TASK REQUIREMENTS:
Repeat verbatim, and only, the lines of the data below, beginning at the line that contains "お問い合わせ (779, 715)" and stopping after the line that contains "podne obloge za kuhinju (267, 751)".

DATA FOR THIS TASK:
- Opening Delimiter -

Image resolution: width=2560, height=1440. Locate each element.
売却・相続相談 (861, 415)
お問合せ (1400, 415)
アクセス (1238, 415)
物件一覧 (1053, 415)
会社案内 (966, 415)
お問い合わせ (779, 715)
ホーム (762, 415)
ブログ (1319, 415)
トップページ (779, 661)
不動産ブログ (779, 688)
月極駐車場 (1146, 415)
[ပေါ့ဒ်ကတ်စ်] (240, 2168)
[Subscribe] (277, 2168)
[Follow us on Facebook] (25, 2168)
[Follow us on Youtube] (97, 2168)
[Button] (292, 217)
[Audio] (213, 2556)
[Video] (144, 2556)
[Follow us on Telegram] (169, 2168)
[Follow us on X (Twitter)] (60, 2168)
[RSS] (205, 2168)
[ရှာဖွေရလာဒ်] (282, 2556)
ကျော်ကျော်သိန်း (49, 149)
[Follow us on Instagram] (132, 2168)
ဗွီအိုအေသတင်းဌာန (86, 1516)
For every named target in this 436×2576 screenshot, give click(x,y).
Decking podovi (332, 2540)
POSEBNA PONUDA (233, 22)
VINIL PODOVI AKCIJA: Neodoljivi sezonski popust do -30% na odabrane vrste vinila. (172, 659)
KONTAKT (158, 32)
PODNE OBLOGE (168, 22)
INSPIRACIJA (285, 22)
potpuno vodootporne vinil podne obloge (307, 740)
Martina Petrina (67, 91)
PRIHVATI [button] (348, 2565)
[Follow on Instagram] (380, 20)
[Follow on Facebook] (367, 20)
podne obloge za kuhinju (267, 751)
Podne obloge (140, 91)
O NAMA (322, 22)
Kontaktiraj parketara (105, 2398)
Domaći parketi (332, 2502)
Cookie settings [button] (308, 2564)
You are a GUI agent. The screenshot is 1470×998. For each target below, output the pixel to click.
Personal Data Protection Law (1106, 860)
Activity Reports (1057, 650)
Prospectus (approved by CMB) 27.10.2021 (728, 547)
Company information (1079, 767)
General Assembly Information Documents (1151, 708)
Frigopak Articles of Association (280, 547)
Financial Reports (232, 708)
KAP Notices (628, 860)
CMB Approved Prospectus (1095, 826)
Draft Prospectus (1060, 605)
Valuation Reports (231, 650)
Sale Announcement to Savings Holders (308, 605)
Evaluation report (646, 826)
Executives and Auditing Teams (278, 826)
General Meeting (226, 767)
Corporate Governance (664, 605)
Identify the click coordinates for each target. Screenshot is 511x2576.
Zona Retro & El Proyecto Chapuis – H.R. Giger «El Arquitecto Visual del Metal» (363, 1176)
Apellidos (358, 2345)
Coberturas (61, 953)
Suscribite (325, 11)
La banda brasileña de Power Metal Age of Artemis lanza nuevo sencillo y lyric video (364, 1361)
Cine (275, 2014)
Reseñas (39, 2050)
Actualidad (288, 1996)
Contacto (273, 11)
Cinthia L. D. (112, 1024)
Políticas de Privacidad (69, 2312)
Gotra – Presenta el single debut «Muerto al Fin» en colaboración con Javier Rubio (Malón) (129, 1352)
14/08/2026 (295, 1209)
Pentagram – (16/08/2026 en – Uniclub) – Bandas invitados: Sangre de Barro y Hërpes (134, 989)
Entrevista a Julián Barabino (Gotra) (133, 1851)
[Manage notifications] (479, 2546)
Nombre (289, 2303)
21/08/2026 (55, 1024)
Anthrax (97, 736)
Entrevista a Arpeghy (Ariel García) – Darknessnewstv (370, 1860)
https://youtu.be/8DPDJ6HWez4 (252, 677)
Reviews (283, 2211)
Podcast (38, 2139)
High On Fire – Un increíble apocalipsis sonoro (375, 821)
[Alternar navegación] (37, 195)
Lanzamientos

- Closing Delimiter -

SOLUTION TO THIS PROBLEM:
お問い合わせ (779, 715)
ホーム (762, 415)
ブログ (1319, 415)
トップページ (779, 661)
不動産ブログ (779, 688)
月極駐車場 (1146, 415)
[ပေါ့ဒ်ကတ်စ်] (240, 2168)
[Subscribe] (277, 2168)
[Follow us on Facebook] (25, 2168)
[Follow us on Youtube] (97, 2168)
[Button] (292, 217)
[Audio] (213, 2556)
[Video] (144, 2556)
[Follow us on Telegram] (169, 2168)
[Follow us on X (Twitter)] (60, 2168)
[RSS] (205, 2168)
[ရှာဖွေရလာဒ်] (282, 2556)
ကျော်ကျော်သိန်း (49, 149)
[Follow us on Instagram] (132, 2168)
ဗွီအိုအေသတင်းဌာန (86, 1516)
For every named target in this 436×2576 screenshot, give click(x,y).
Decking podovi (332, 2540)
POSEBNA PONUDA (233, 22)
VINIL PODOVI AKCIJA: Neodoljivi sezonski popust do -30% na odabrane vrste vinila. (172, 659)
KONTAKT (158, 32)
PODNE OBLOGE (168, 22)
INSPIRACIJA (285, 22)
potpuno vodootporne vinil podne obloge (307, 740)
Martina Petrina (67, 91)
PRIHVATI [button] (348, 2565)
[Follow on Instagram] (380, 20)
[Follow on Facebook] (367, 20)
podne obloge za kuhinju (267, 751)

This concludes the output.